Collection entries:
┌──

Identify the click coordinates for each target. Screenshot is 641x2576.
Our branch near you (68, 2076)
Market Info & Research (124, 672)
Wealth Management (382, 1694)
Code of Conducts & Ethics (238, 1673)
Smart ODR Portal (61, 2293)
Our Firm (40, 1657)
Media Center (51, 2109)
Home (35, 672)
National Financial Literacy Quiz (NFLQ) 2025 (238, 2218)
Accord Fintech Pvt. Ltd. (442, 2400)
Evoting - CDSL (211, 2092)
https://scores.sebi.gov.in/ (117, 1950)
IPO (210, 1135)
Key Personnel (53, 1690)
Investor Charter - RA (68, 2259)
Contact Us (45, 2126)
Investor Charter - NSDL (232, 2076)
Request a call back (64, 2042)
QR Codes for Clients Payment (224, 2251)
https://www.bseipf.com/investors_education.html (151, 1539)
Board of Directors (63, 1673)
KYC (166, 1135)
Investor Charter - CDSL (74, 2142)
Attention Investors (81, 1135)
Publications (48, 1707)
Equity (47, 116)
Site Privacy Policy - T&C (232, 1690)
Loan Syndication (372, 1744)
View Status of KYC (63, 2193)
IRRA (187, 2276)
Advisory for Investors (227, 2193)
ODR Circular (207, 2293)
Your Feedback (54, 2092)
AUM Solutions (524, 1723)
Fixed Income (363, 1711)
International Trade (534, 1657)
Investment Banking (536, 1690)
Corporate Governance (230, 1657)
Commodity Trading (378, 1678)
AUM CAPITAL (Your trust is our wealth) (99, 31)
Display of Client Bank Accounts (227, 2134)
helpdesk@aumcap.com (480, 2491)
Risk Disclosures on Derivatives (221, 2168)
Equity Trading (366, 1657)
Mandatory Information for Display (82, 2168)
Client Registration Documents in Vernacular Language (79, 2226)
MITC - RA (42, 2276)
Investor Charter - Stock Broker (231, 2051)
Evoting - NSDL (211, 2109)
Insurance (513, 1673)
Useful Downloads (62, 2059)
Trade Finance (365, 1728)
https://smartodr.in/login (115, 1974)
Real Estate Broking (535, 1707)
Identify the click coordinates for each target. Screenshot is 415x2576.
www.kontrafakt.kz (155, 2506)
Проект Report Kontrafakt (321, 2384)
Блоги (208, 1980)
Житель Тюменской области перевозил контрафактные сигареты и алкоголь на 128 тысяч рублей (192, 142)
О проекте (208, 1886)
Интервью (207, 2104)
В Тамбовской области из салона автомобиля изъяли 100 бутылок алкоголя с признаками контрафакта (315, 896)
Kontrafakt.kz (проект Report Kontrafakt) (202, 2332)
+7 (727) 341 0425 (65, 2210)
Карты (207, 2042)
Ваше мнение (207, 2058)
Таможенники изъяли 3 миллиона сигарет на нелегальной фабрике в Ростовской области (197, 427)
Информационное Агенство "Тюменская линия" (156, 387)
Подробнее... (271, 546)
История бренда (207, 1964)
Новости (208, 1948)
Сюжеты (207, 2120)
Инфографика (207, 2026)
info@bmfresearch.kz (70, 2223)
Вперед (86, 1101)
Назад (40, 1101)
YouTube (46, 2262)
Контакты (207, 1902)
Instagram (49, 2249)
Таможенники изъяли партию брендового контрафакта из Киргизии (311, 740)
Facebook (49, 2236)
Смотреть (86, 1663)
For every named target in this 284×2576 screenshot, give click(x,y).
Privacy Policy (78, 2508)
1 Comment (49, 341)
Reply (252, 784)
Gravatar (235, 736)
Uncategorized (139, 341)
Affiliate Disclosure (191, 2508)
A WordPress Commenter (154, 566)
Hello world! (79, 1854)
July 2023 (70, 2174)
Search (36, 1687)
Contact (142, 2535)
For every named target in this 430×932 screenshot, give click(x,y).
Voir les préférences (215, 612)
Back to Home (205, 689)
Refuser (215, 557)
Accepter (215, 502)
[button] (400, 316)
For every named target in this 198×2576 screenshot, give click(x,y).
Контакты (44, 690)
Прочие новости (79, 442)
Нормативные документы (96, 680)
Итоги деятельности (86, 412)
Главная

└──

• **EXERCISE DESCRIPTION**
From the data above, copy out every line with the string "Identify" in it.

• **RESPONSE**
Identify the click coordinates for each target. Screenshot is 641x2576.
Identify the click coordinates for each target. Screenshot is 415x2576.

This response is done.